Submitted Oct 25, 2019. Accepted for publication Nov 06, 2019.

doi: 10.21037/jtd.2019.11.21

Lung resection is a standard therapeutic option for early-stage non-small cell lung cancer (NSCLC) and it is widely performed in developed and developing countries (1). Despite recent progress of imaging technology and surgical devices, postoperative outcomes have not been changed for decades (2,3). For improving postoperative outcomes, appropriate markers that have potential to stratify risk of postoperative outcomes are necessary in preoperative management.

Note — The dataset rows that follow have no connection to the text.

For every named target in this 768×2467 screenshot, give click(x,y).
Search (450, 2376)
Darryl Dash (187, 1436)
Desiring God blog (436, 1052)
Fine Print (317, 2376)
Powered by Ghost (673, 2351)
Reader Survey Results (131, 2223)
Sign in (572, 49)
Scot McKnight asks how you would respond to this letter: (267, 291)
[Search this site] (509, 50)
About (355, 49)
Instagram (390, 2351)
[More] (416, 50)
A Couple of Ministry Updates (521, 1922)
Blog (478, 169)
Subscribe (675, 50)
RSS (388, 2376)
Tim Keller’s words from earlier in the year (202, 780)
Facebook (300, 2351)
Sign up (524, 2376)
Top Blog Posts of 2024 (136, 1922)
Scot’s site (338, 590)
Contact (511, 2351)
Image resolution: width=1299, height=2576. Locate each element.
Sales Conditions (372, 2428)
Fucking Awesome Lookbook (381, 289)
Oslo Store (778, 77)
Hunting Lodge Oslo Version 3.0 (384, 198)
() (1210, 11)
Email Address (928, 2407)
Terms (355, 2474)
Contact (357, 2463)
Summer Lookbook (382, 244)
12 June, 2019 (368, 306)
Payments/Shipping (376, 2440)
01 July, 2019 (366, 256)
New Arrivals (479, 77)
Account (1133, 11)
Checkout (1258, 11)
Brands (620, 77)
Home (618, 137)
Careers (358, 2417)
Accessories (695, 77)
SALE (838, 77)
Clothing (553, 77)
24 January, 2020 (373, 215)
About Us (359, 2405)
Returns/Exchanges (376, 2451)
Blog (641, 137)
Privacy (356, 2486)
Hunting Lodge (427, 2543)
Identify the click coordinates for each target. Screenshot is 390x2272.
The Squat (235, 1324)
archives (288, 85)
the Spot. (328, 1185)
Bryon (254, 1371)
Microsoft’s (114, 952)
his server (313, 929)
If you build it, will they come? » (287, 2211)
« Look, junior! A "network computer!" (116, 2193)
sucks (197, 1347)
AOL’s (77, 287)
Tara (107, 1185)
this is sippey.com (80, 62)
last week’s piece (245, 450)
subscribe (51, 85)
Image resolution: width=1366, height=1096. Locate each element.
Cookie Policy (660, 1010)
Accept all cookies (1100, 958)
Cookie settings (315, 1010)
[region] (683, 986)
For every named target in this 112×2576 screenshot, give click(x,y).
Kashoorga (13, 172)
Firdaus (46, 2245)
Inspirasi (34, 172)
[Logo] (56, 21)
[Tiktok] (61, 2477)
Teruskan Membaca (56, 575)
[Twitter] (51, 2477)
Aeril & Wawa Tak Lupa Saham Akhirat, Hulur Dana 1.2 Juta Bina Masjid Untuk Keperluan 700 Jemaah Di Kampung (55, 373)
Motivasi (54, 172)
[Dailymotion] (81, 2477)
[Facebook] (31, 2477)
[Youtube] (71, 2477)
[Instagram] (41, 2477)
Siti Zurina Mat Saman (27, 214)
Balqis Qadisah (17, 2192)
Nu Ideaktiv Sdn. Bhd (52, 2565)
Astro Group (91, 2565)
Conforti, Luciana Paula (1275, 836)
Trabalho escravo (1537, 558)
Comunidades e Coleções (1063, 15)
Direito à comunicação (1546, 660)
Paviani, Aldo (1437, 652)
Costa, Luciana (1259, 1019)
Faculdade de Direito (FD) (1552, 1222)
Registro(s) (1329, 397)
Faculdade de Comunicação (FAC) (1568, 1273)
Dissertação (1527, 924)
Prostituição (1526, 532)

Postoperative outcomes consist of postoperative complications and long-term survival outcomes. Given long-term survival, despite prognostic factors for tumor histologic, molecular, and genomic features have been reported, what reflect the general condition is still poorly understood. The significance of these factors regarded to general condition is going to increase as high aged population increases. Thus, it is demanded to identify preoperative clinical factors that reflect general condition and better predict postoperative complications (4,5) as well as long-term survival (6,7). On the other hand, usefulness of conventional risk factors related to general condition such as age and performance status is limited in perioperative management as it is impossible to improve these factors with any therapeutic options.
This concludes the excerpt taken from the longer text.